When you go through the Improvement Advisor training and you hear a lot of the concepts for the first time, you’re never really the same the way you think. It almost kind of taints your mind permanently. I’ve never really graduated, you’re never really a full IA. It’s kind of a lifetime process.
I had to learn the hard way. I tend to be the child that you probably said, “The stove’s hot!” But I had to put my hand on the stove and then I’m like “Oh, sure, that stove is hot, it’s true.” So I had to learn some things some hard ways. I’d start some projects like “percentage of discharges before noon” where we had this aim that we wanted to get a lot of people out [of the hospital] before noon. This group that had already been meeting for a year, they were very, very frustrated and they saw me come in and they said, “Oh, here’s this Improvement Advisor.” And they flat out told me, “This is going nowhere and we want to tell you that and we’re already really frustrated because the physicians aren’t on board.” Well, I had just come out of training so I said, “Oh, well, all we need to do is just apply some change concepts, test things on small scales, and we can get some improvement and build knowledge sequentially, right?” Just a little programmed robot, right out of training. What I learned within two months is, “Duh, these tools don’t work if you don’t have the right people on the team.” But now I know that. If I’ve got a process that we’re working on that’s heavily physician-driven and I don’t have physicians on the team, I move on. The interesting thing is those nurses on that team, those discharge planners told me that immediately. I didn’t hear it because I hadn’t learned it for myself. Now I understand that.
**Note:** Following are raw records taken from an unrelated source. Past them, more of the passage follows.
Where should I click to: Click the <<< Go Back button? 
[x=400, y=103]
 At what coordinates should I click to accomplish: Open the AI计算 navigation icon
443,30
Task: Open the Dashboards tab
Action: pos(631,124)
I tell people now on teams, “If you come up with an idea for change and people abhor it, and then they run from it and say, ‘It just can’t work,’ you’re probably onto something.” Because humans inherently hate change. So if you can come up with an idea that people don’t like, you might have something. Not always, but you might have something there.
There have been times when I’ve felt like I’d like to ditch health care and go and work in an industry where I can work with machines and people who are working on machines, but when you have success within health care I think it makes it a lot more meaningful. And I feel morally obligated that if there are better ways of doing things, then we should be doing them.
I also really, really like getting out to other hospitals and speaking there and bringing the message of the Model for Improvement and the whole idea of “There’s a different way to improve.” You can improve at your current rate or you can adopt some of these ideas that have been proven for 50 to 60 years by Deming and the Japanese and, to a certain degree, the Americans. I like spreading the message.